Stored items
====
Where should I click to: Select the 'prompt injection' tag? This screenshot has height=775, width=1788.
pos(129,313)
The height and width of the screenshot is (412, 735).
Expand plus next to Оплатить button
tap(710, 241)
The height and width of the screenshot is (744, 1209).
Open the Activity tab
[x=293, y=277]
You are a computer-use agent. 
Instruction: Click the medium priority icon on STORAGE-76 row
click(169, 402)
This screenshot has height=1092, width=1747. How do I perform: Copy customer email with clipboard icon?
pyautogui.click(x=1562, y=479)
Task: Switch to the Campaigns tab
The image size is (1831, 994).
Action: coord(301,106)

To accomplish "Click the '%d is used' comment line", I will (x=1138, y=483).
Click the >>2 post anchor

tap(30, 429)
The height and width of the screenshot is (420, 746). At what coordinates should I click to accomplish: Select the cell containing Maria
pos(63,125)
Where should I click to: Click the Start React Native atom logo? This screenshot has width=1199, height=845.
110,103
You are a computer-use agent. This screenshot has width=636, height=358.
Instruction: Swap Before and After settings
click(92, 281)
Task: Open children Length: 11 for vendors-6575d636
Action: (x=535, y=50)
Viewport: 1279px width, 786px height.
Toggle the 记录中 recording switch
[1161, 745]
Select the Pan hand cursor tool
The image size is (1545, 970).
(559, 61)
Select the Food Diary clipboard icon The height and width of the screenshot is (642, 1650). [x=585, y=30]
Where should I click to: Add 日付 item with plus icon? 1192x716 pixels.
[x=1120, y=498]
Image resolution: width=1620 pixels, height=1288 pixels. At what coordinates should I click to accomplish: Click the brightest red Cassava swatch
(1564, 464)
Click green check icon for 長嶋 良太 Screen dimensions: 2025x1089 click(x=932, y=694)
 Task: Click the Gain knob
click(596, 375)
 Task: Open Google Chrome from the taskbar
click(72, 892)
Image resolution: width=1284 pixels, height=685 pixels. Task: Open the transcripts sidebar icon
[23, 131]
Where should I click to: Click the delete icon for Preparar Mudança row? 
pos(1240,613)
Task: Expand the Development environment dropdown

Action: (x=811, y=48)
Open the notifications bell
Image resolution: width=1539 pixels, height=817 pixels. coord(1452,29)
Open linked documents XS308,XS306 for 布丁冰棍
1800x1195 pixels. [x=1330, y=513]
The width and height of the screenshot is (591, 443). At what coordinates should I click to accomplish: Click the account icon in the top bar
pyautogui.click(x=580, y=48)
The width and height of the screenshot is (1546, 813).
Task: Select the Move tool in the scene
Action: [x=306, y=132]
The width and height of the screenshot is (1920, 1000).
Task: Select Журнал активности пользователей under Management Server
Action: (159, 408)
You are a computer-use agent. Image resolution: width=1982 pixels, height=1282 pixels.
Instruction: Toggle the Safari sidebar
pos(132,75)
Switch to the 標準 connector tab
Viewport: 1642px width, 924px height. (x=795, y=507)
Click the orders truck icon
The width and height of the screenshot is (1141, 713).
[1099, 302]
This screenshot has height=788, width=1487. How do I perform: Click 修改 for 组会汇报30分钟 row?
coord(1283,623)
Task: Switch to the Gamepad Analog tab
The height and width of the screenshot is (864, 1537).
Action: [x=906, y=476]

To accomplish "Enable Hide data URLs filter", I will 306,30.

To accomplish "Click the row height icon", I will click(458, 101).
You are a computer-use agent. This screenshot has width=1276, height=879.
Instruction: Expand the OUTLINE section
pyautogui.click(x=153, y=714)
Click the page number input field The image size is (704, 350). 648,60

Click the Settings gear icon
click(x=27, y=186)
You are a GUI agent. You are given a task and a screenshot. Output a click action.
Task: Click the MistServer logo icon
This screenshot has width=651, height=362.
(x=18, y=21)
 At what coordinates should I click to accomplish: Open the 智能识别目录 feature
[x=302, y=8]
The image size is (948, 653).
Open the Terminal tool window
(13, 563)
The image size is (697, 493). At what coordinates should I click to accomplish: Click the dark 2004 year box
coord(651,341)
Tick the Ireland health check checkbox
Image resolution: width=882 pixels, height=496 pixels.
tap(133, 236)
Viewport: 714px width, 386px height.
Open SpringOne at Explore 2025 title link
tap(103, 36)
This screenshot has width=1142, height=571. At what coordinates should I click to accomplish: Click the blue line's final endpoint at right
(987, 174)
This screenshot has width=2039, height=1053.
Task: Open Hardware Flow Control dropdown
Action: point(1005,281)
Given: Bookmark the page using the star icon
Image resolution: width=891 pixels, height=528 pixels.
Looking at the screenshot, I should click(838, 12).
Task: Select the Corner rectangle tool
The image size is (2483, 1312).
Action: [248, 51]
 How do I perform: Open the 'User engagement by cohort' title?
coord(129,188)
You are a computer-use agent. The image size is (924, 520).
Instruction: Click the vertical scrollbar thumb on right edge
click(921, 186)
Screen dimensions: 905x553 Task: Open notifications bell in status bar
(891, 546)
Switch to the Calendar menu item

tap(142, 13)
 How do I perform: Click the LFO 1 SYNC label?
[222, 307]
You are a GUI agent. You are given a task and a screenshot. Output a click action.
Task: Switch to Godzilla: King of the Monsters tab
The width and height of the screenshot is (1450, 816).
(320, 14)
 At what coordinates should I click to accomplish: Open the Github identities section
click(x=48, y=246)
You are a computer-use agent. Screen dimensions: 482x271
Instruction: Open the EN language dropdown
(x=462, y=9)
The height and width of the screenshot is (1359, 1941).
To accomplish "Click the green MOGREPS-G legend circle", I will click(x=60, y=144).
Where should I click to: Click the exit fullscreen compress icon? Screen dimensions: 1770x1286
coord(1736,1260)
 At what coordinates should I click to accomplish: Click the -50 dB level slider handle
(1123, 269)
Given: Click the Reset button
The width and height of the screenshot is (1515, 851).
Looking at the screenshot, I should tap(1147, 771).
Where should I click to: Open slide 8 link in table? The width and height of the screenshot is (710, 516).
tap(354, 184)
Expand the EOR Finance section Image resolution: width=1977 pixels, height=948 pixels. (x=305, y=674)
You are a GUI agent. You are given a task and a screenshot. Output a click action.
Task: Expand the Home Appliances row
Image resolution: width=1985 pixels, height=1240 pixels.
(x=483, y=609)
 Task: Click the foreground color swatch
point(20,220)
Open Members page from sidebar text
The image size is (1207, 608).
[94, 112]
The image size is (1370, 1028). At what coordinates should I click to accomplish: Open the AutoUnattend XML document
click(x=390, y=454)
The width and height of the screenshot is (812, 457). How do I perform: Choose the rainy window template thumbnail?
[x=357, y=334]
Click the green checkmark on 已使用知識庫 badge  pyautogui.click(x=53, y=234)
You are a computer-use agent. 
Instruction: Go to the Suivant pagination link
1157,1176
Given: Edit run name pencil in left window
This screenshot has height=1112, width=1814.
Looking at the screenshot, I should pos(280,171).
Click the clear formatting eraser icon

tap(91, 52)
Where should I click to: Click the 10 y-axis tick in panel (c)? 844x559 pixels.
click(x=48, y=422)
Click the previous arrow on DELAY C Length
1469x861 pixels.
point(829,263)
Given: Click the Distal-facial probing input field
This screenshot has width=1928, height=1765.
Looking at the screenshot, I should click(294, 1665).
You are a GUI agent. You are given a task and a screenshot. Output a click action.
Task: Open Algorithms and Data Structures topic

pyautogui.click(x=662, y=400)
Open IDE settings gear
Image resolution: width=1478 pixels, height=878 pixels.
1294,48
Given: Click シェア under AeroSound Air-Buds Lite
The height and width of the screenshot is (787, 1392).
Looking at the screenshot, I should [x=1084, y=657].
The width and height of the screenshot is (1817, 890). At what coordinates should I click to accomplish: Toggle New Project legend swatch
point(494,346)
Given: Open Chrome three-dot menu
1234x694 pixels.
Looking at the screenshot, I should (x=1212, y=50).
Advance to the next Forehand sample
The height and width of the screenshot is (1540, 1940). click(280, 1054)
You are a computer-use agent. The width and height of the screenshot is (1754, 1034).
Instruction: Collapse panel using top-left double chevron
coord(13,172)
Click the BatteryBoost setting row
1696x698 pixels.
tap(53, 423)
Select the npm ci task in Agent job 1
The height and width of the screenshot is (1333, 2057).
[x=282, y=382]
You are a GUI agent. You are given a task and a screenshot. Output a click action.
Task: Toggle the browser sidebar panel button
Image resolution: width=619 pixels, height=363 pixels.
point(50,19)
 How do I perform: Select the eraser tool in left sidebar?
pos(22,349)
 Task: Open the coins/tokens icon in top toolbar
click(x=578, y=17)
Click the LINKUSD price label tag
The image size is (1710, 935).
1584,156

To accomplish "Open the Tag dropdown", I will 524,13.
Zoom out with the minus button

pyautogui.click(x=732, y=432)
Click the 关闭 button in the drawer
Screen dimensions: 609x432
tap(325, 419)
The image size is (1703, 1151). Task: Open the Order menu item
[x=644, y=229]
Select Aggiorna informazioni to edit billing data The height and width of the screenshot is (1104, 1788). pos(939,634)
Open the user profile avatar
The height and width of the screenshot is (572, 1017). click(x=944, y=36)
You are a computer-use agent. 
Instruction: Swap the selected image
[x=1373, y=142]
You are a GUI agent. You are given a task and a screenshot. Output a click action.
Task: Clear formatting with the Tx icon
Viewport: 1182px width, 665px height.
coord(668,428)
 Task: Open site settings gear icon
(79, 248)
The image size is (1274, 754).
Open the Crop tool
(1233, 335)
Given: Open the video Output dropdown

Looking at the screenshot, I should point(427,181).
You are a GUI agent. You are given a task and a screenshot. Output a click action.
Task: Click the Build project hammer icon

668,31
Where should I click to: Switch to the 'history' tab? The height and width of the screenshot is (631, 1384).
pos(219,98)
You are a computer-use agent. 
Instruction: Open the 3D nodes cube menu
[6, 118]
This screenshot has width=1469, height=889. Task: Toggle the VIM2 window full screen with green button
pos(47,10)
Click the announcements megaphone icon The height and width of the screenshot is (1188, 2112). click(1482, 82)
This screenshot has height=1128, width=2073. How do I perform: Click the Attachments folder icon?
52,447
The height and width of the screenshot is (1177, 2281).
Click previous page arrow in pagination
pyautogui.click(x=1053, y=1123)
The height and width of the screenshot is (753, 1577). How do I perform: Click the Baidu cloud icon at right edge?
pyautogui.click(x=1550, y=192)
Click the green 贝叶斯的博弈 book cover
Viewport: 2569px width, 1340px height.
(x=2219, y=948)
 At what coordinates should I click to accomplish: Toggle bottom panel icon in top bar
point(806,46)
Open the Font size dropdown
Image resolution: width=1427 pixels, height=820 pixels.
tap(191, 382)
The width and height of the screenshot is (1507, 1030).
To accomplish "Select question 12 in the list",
====
Exercise aim » Determine the number of lines in the data that include the word "will", and provide that number without comment.

Answer » 5